Upsetbetty · 11/12/2025 15:38

That’s what do not disturb is for…off you don’t want calls it stops them

No it bloody doesn't! I thought it auto-rejected calls but then I was in the middle of an interview (on Teams) for a new job in my organisation. I'd put myself on Do Not Disturb before the interview. A call came through from a person I'd never spoken to before from another department. I rejected it and the gobshite immediately tried to call me again so I had to reject it a second time. I got slightly flustered and had to explain to the panel what was going on. Luckily they were fine with it and I got the job anyway but it really took me by surprise

Brainstorm23 · 12/12/2025 11:04

It's people who type "Hello how are you?" and then spend 5 minutes tying out their actual question while you wait. It's drives me absolutely crazy.

Ifeeltheneedtheneedforcoffee · 12/12/2025 15:07

Ineffable23 · 12/12/2025 09:33

Now this seems totally normal to me - if you were in a meeting and everyone was in in the office, and you didn't have an answer but you thought someone else would, surely you wouldn't just sit there and go "well, they aren't in this meeting room, so we can't possibly answer that question", you'd go and find them?

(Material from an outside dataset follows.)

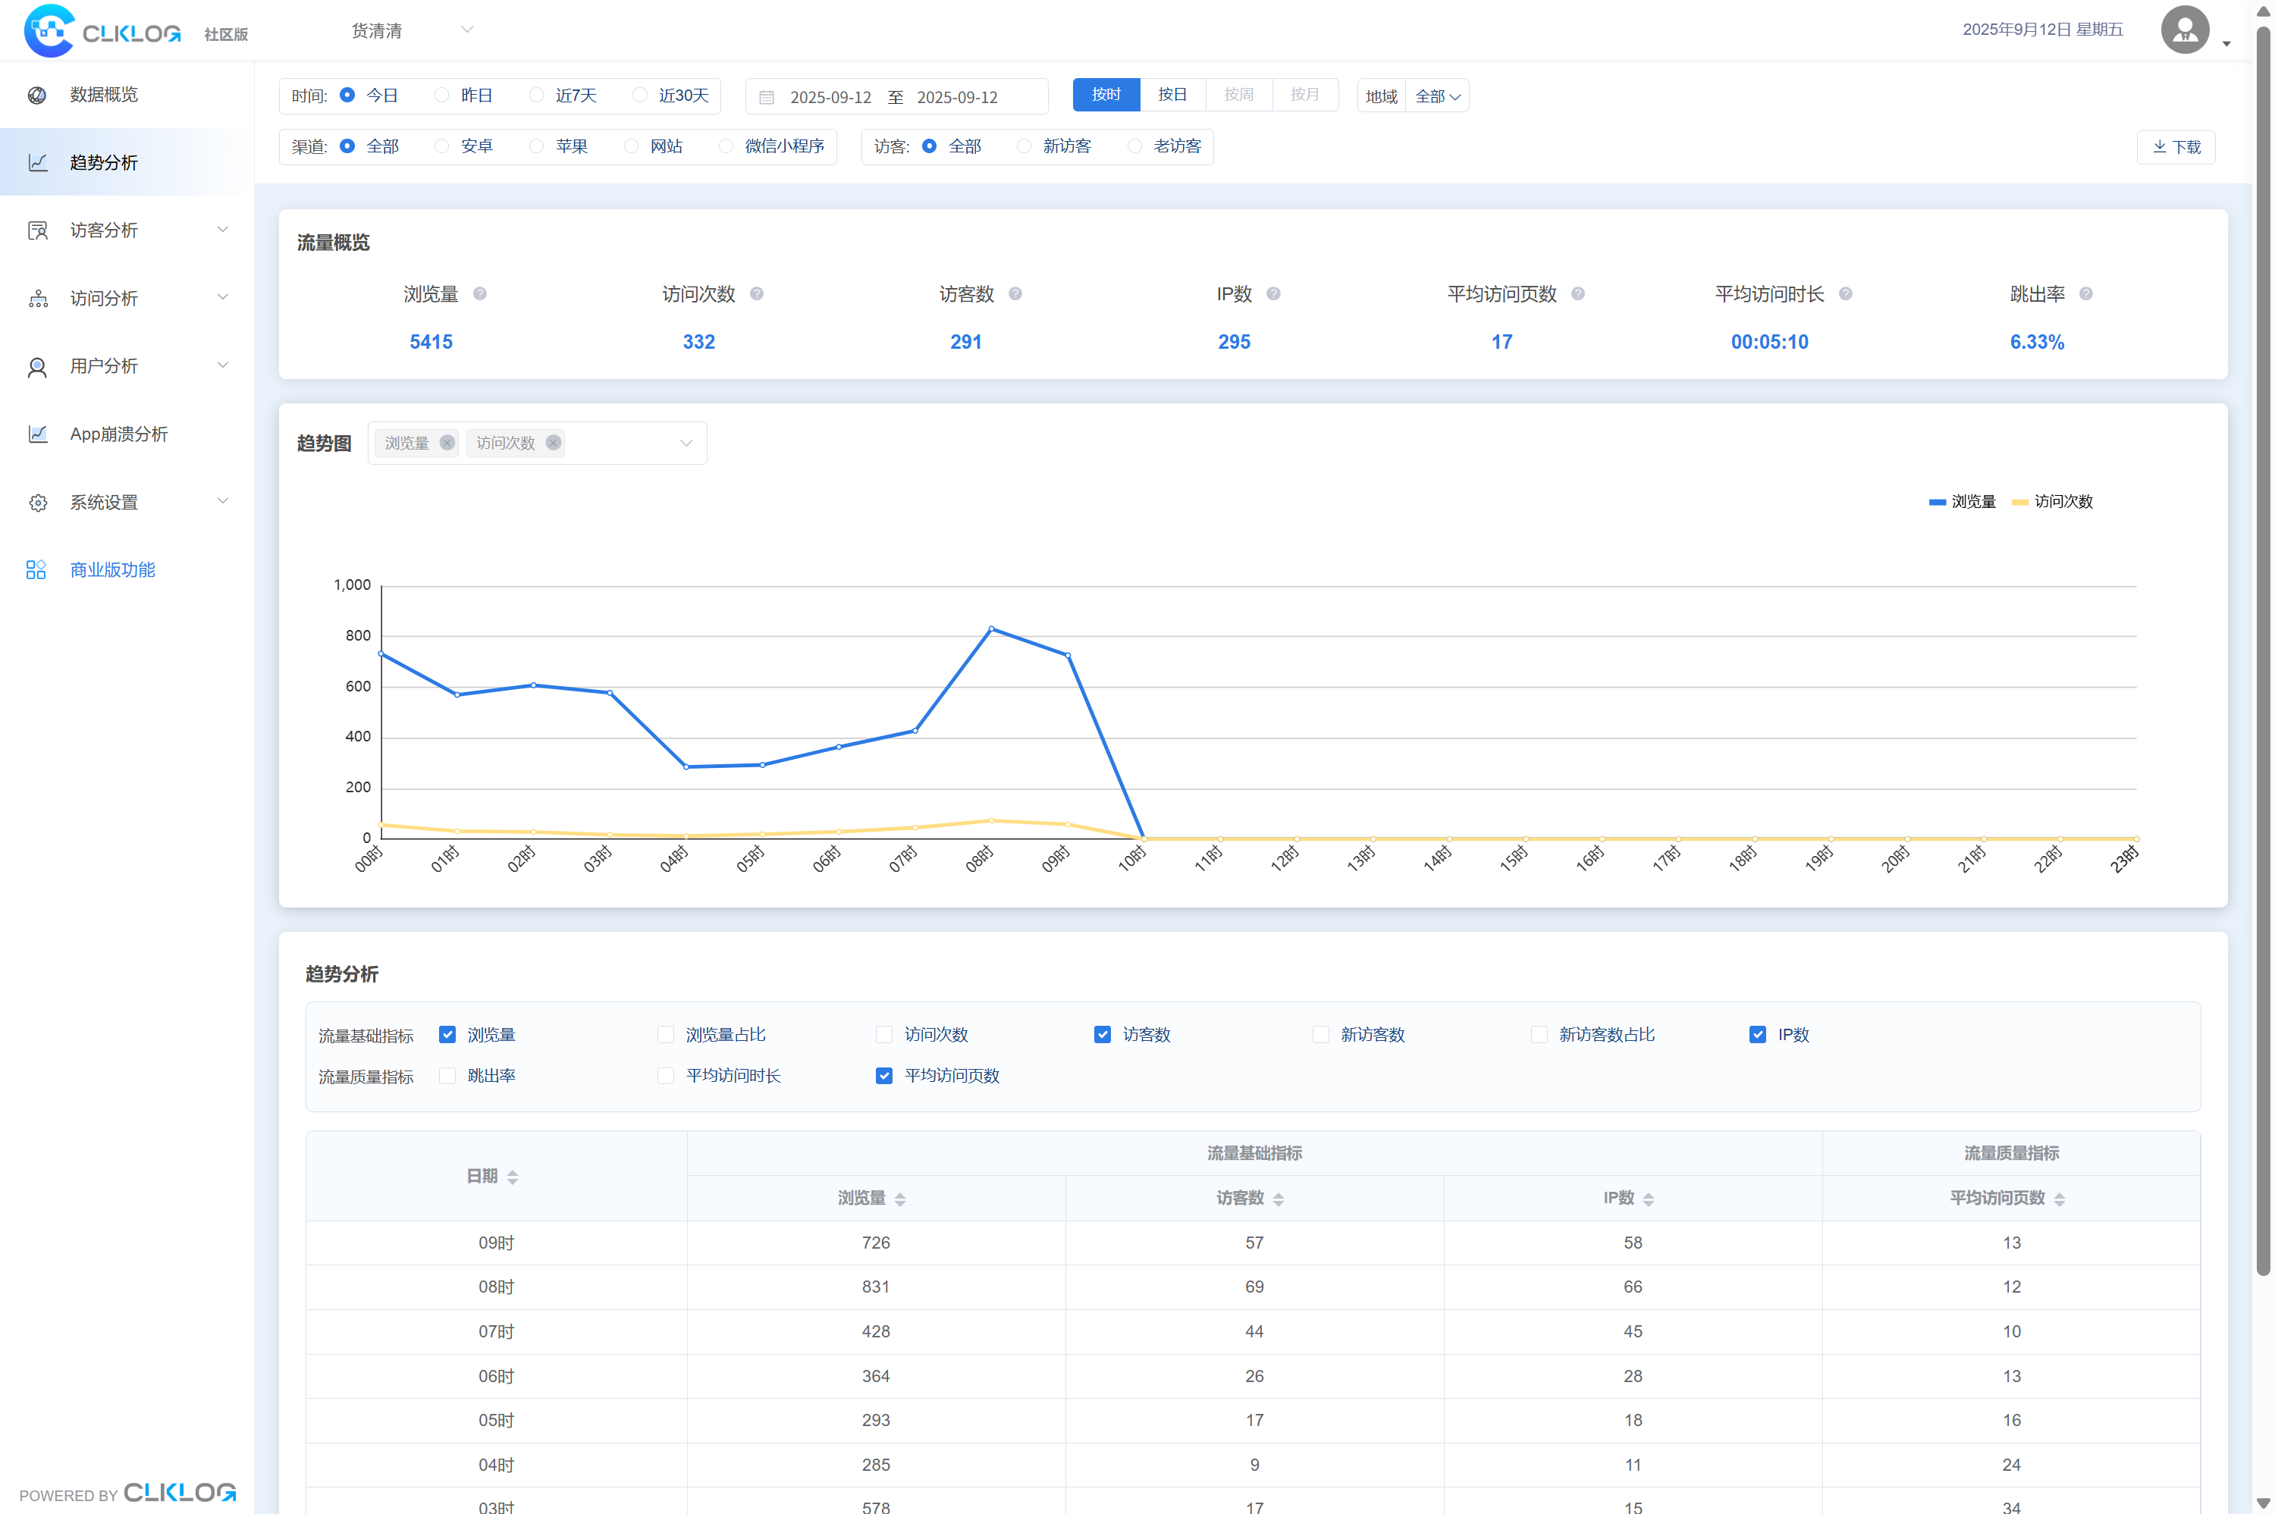
Task: Open 数据概览 in the sidebar
Action: (103, 95)
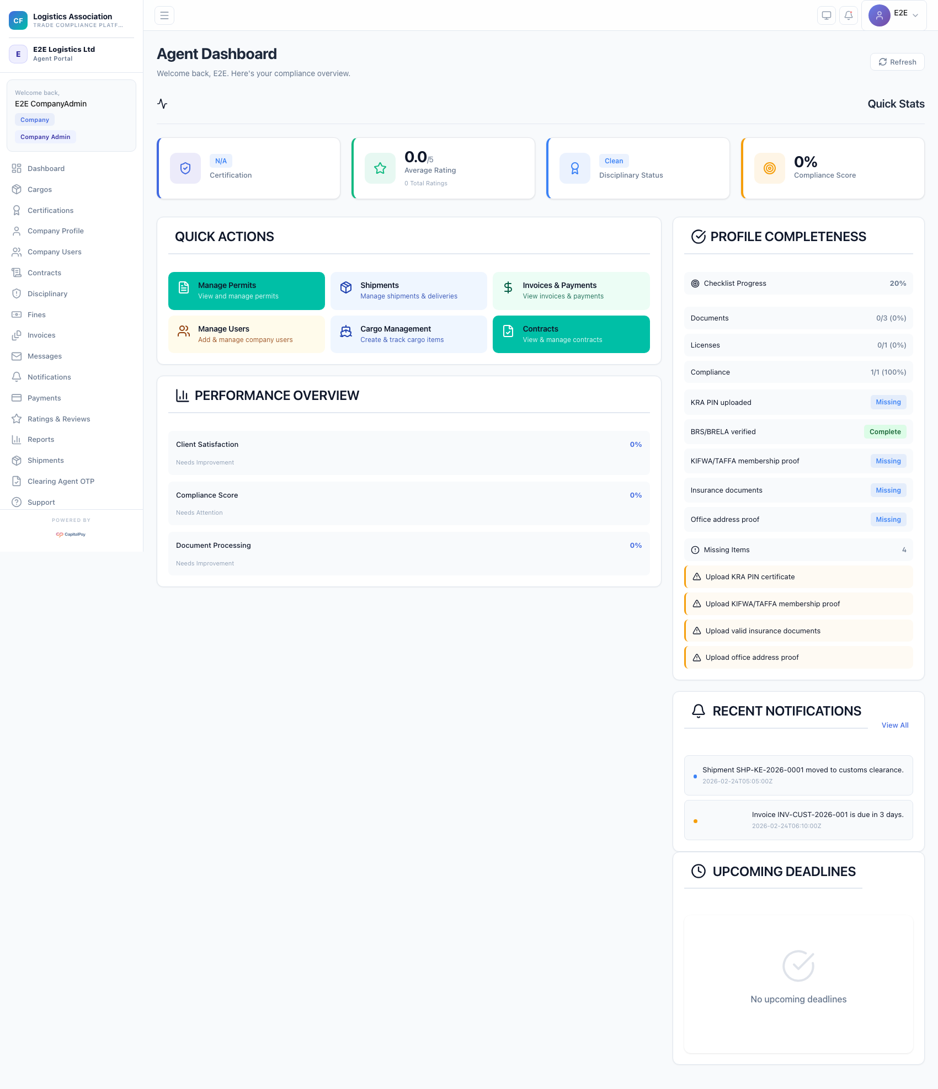Click the Refresh button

I get this all the time but do it equally to just as many people in return. I would probably view it was good form to drop someone a message before I dragged them into a 5+ person meeting, but anything with just a couple of people would previously have been an at desk chat and you'd have spun round on your chair and gone "hey Abbie, can you help us with this?" And they would have come over.

That is probably fair enough in a small group of people you work with daily and in my team we may call someone who is on green into a chat
This was ringing someone from another department who you dont routinely work with into large meetings and demanding answers with no warning. A message before to ask if you could join would have been polite.
I would never walk into another teams office, interrupt their own meeting to request someone leaves and joins my meeting which would be the face to face equivalent
It comes across very much like "our question is much more important, you may be on a call/busy but we want you to answer to us now"

AgnesX · 12/12/2025 16:27

Brightbluesomething · 12/12/2025 07:37

Red means there’s something in your diary. But that doesn’t mean you’re busy. You might not be attending that meeting or it might be a reminder to do something and you’ve done it.
That’s why it’s not ‘blindingly obvious’.

If I was red and you called with no prior warning I'd not be happy. It's red for a reason funnily enough.